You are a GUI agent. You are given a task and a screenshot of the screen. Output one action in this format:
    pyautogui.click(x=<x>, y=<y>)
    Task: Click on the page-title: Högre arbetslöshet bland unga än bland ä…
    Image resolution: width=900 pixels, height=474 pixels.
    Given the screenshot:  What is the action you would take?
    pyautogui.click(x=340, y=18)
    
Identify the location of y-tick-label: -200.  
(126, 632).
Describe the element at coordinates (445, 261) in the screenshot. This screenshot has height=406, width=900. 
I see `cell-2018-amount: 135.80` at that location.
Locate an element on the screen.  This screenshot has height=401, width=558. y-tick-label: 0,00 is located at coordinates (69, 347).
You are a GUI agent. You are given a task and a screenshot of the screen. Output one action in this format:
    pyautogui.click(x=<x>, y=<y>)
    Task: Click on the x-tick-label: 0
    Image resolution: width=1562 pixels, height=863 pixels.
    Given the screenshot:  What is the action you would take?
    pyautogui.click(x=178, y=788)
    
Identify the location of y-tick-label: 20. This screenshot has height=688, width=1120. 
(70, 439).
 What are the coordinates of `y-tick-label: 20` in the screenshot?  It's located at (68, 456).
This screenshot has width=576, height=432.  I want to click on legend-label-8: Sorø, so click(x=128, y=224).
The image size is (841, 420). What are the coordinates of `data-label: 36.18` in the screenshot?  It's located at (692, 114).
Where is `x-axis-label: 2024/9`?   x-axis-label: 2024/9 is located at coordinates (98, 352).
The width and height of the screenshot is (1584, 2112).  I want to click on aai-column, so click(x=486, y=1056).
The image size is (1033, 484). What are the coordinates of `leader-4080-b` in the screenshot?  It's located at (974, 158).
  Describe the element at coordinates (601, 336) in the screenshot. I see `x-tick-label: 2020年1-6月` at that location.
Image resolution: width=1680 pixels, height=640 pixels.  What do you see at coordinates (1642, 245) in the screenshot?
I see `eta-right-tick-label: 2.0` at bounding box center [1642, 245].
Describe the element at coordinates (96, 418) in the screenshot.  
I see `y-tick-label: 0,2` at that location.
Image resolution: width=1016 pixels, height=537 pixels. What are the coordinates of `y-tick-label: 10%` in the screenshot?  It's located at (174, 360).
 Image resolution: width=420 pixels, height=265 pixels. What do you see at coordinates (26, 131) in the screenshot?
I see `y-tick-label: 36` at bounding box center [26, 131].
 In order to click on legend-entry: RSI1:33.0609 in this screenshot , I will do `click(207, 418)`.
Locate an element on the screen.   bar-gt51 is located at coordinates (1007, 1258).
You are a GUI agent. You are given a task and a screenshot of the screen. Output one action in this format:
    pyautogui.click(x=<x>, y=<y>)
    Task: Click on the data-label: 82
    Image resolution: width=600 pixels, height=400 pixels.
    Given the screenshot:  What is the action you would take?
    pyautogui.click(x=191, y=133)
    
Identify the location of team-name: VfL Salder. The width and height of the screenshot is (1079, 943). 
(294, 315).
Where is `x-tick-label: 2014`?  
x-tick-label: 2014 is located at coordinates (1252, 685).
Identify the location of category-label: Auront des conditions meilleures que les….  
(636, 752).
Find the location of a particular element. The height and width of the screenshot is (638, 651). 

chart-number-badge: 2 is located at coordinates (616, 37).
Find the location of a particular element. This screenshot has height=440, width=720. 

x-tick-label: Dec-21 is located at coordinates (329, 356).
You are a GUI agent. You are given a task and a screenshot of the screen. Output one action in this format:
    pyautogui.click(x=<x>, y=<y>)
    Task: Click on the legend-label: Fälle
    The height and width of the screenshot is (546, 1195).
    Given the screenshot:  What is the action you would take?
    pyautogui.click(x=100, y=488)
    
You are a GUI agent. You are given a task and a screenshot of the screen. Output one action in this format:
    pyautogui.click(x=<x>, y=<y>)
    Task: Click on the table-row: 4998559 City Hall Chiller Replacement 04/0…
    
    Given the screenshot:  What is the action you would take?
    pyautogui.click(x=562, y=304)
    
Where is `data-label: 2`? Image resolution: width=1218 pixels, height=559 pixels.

→ **What to do**: Reproduce everything from the start of the entries down to the line containing "The width and height of the screenshot is (1584, 2112).", with that line included.

→ **Problem solution**:
You are a GUI agent. You are given a task and a screenshot of the screen. Output one action in this format:
    pyautogui.click(x=<x>, y=<y>)
    Task: Click on the page-title: Högre arbetslöshet bland unga än bland ä…
    Image resolution: width=900 pixels, height=474 pixels.
    Given the screenshot:  What is the action you would take?
    pyautogui.click(x=340, y=18)
    
Identify the location of y-tick-label: -200.  
(126, 632).
Describe the element at coordinates (445, 261) in the screenshot. This screenshot has height=406, width=900. 
I see `cell-2018-amount: 135.80` at that location.
Locate an element on the screen.  This screenshot has height=401, width=558. y-tick-label: 0,00 is located at coordinates (69, 347).
You are a GUI agent. You are given a task and a screenshot of the screen. Output one action in this format:
    pyautogui.click(x=<x>, y=<y>)
    Task: Click on the x-tick-label: 0
    Image resolution: width=1562 pixels, height=863 pixels.
    Given the screenshot:  What is the action you would take?
    pyautogui.click(x=178, y=788)
    
Identify the location of y-tick-label: 20. This screenshot has height=688, width=1120. 
(70, 439).
 What are the coordinates of `y-tick-label: 20` in the screenshot?  It's located at (68, 456).
This screenshot has width=576, height=432.  I want to click on legend-label-8: Sorø, so click(x=128, y=224).
The image size is (841, 420). What are the coordinates of `data-label: 36.18` in the screenshot?  It's located at (692, 114).
Where is `x-axis-label: 2024/9`?   x-axis-label: 2024/9 is located at coordinates (98, 352).
The width and height of the screenshot is (1584, 2112).  I want to click on aai-column, so click(x=486, y=1056).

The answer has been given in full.